Task directions:
Every entry must come back exactly as it was written.

Records shown:
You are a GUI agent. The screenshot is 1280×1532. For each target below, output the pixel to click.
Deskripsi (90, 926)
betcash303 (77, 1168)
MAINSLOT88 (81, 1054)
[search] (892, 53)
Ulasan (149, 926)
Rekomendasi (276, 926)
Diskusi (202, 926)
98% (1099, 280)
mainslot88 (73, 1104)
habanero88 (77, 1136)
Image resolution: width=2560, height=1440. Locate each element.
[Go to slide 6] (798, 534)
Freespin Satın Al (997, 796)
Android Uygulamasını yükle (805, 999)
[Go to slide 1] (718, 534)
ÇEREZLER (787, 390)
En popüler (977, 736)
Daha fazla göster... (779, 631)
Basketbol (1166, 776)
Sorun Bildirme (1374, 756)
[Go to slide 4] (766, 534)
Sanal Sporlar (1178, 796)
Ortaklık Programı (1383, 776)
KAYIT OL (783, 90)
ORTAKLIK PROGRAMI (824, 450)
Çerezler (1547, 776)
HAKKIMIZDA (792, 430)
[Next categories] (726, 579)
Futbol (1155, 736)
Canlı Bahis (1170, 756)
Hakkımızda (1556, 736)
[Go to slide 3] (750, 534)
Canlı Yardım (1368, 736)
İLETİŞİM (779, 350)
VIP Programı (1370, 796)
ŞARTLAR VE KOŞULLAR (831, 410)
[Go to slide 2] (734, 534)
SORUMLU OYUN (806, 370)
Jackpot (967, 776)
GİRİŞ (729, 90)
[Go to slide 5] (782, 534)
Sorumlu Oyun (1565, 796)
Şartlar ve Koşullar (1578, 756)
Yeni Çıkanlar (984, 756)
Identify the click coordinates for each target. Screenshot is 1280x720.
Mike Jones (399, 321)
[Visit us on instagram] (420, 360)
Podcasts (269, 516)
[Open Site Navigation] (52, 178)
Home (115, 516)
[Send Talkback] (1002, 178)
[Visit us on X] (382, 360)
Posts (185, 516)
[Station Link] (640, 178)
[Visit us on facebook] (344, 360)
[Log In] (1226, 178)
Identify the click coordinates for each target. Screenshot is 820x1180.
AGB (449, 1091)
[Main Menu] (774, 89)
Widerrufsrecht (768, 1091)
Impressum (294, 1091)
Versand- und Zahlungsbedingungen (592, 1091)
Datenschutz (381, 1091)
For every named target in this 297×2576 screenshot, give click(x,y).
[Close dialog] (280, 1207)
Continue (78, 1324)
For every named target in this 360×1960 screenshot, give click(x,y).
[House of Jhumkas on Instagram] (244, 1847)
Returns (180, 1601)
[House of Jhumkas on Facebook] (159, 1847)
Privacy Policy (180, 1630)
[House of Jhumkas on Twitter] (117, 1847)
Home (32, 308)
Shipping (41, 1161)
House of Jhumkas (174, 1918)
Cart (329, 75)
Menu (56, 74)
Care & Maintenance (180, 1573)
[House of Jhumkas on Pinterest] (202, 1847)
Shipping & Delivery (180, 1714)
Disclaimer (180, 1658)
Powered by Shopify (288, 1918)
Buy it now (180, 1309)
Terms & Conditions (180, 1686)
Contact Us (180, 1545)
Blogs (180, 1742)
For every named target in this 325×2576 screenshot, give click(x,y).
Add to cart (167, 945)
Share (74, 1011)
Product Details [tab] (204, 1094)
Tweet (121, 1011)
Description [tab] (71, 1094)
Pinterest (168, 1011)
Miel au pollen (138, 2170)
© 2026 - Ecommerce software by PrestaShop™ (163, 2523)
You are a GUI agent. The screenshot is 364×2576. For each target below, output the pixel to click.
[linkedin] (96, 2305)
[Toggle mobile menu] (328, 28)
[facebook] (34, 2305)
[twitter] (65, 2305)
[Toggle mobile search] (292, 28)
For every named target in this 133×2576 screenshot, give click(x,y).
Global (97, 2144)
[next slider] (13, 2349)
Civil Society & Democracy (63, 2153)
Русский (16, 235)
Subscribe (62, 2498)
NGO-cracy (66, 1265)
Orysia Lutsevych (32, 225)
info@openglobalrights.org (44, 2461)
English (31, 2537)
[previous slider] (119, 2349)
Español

Result of the task:
You are a GUI agent. The screenshot is 1280×1532. For each target below, output the pixel to click.
Deskripsi (90, 926)
betcash303 (77, 1168)
MAINSLOT88 (81, 1054)
[search] (892, 53)
Ulasan (149, 926)
Rekomendasi (276, 926)
Diskusi (202, 926)
98% (1099, 280)
mainslot88 (73, 1104)
habanero88 (77, 1136)
Image resolution: width=2560, height=1440. Locate each element.
[Go to slide 6] (798, 534)
Freespin Satın Al (997, 796)
Android Uygulamasını yükle (805, 999)
[Go to slide 1] (718, 534)
ÇEREZLER (787, 390)
En popüler (977, 736)
Daha fazla göster... (779, 631)
Basketbol (1166, 776)
Sorun Bildirme (1374, 756)
[Go to slide 4] (766, 534)
Sanal Sporlar (1178, 796)
Ortaklık Programı (1383, 776)
KAYIT OL (783, 90)
ORTAKLIK PROGRAMI (824, 450)
Çerezler (1547, 776)
HAKKIMIZDA (792, 430)
[Next categories] (726, 579)
Futbol (1155, 736)
Canlı Bahis (1170, 756)
Hakkımızda (1556, 736)
[Go to slide 3] (750, 534)
Canlı Yardım (1368, 736)
İLETİŞİM (779, 350)
VIP Programı (1370, 796)
ŞARTLAR VE KOŞULLAR (831, 410)
[Go to slide 2] (734, 534)
SORUMLU OYUN (806, 370)
Jackpot (967, 776)
GİRİŞ (729, 90)
[Go to slide 5] (782, 534)
Sorumlu Oyun (1565, 796)
Şartlar ve Koşullar (1578, 756)
Yeni Çıkanlar (984, 756)
Identify the click coordinates for each target. Screenshot is 1280x720.
Mike Jones (399, 321)
[Visit us on instagram] (420, 360)
Podcasts (269, 516)
[Open Site Navigation] (52, 178)
Home (115, 516)
[Send Talkback] (1002, 178)
[Visit us on X] (382, 360)
Posts (185, 516)
[Station Link] (640, 178)
[Visit us on facebook] (344, 360)
[Log In] (1226, 178)
Identify the click coordinates for each target. Screenshot is 820x1180.
AGB (449, 1091)
[Main Menu] (774, 89)
Widerrufsrecht (768, 1091)
Impressum (294, 1091)
Versand- und Zahlungsbedingungen (592, 1091)
Datenschutz (381, 1091)
For every named target in this 297×2576 screenshot, give click(x,y).
[Close dialog] (280, 1207)
Continue (78, 1324)
For every named target in this 360×1960 screenshot, give click(x,y).
[House of Jhumkas on Instagram] (244, 1847)
Returns (180, 1601)
[House of Jhumkas on Facebook] (159, 1847)
Privacy Policy (180, 1630)
[House of Jhumkas on Twitter] (117, 1847)
Home (32, 308)
Shipping (41, 1161)
House of Jhumkas (174, 1918)
Cart (329, 75)
Menu (56, 74)
Care & Maintenance (180, 1573)
[House of Jhumkas on Pinterest] (202, 1847)
Shipping & Delivery (180, 1714)
Disclaimer (180, 1658)
Powered by Shopify (288, 1918)
Buy it now (180, 1309)
Terms & Conditions (180, 1686)
Contact Us (180, 1545)
Blogs (180, 1742)
For every named target in this 325×2576 screenshot, give click(x,y).
Add to cart (167, 945)
Share (74, 1011)
Product Details [tab] (204, 1094)
Tweet (121, 1011)
Description [tab] (71, 1094)
Pinterest (168, 1011)
Miel au pollen (138, 2170)
© 2026 - Ecommerce software by PrestaShop™ (163, 2523)
You are a GUI agent. The screenshot is 364×2576. For each target below, output the pixel to click.
[linkedin] (96, 2305)
[Toggle mobile menu] (328, 28)
[facebook] (34, 2305)
[twitter] (65, 2305)
[Toggle mobile search] (292, 28)
For every named target in this 133×2576 screenshot, give click(x,y).
Global (97, 2144)
[next slider] (13, 2349)
Civil Society & Democracy (63, 2153)
Русский (16, 235)
Subscribe (62, 2498)
NGO-cracy (66, 1265)
Orysia Lutsevych (32, 225)
info@openglobalrights.org (44, 2461)
English (31, 2537)
[previous slider] (119, 2349)
Español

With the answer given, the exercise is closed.